El día era despejado y frío, y por las desnudas ventanas penetraba a raudales un sol radiante. Se encontraban en el recibidor, a derecha e izquierda se abrían sendos salones y enfrente arrancaba un pasillo. La casa tenía una sola planta y era laberíntica, las estancias unidas mediante anchos corredores. Los muebles saturaban las habitaciones, tapados por telas mugrientas, el papel de las paredes se desprendía a tiras y la madera del suelo estaba alabeada.
Ella oyó algo, arañazos. Después, unos suaves golpecitos. ¿Algo en movimiento? ¿Caminando?
Luego oyó un gruñido y un aullido.
Sus ojos recorrieron uno de los pasillos. Davis la adelantó y se situó a la cabeza. Llegaron a uno de los dormitorios. Él se situó tras ella, el arma en alto, y Stephanie supo lo que quería que hiciera, de forma que se acercó con cuidado a la puerta, asomó la cabeza y vio dos perros, uno leonado y blanco y el otro gris claro, ambos muy entretenidos comiendo algo. Los animales eran de buen tamaño y fibrosos. Uno de ellos notó su presencia y levantó la cabeza: tenía la boca y el morro ensangrentados. El animal soltó un gruñido.
El otro presintió el peligro y también se puso en guardia. Davis se aproximó por detrás.
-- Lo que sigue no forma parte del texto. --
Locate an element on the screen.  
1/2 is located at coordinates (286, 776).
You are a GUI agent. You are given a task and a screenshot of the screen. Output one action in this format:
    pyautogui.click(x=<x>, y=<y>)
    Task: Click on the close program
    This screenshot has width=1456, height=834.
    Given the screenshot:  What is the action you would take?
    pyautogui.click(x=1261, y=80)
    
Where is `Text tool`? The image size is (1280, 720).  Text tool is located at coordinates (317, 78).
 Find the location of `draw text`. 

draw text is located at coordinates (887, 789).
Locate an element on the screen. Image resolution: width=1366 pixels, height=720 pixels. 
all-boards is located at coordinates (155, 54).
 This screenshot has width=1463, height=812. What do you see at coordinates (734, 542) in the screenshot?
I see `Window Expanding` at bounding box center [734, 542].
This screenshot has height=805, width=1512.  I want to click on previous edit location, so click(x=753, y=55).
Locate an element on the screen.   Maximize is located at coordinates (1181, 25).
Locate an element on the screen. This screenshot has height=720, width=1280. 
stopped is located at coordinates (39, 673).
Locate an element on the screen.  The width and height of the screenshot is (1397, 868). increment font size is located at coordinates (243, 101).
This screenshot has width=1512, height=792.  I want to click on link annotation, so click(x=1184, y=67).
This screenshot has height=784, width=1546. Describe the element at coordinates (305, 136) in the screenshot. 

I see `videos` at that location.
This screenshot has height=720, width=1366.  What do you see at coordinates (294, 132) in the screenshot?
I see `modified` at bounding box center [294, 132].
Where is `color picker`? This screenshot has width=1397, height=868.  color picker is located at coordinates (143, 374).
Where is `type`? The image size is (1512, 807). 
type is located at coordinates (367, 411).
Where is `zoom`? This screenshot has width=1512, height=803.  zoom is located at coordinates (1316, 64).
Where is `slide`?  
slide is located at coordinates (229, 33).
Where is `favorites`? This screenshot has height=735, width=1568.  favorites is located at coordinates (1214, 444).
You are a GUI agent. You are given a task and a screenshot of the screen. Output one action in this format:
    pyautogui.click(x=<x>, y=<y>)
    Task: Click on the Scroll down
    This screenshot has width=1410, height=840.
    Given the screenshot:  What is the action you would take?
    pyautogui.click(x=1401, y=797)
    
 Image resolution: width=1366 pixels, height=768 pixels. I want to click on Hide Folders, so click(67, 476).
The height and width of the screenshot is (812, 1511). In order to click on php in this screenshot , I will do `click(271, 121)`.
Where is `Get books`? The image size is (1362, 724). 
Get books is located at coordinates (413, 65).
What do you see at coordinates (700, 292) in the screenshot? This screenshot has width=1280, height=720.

– ¿Lo has visto? -le preguntó a Stephanie.
Lo había visto.
Bajo los perros, en el suelo, estaba la comida: una mano humana, cortada por la muñeca, a la que faltaban tres dedos.
Malone miró con fijeza el arma que sostenía Dorothea.
– ¿Va a pegarme un tiro?
– Está conchabado con ella. La vi entrar en su habitación.
– No creo que un revolcón implique estar conchabado con alguien.
– Mi hermana es una mala persona.
– Las dos están locas.
Malone echó a andar hacia ella, que adelantó el arma. Él se detuvo cerca de una puerta que se abría a la habitación contigua. Dorothea se hallaba a unos tres metros de distancia, ante otra pared de brillantes mosaicos.
– Van a acabar la una con la otra, a menos que paren -espetó él.
– No se llevará esto.
– ¿Qué es «esto»?
– Soy la heredera de mi padre.
– No, usted no, las dos. El problema es que ninguna de ustedes lo ve.
– Ya la ha oído, reivindicando que tenía razón. Será imposible tratar con ella.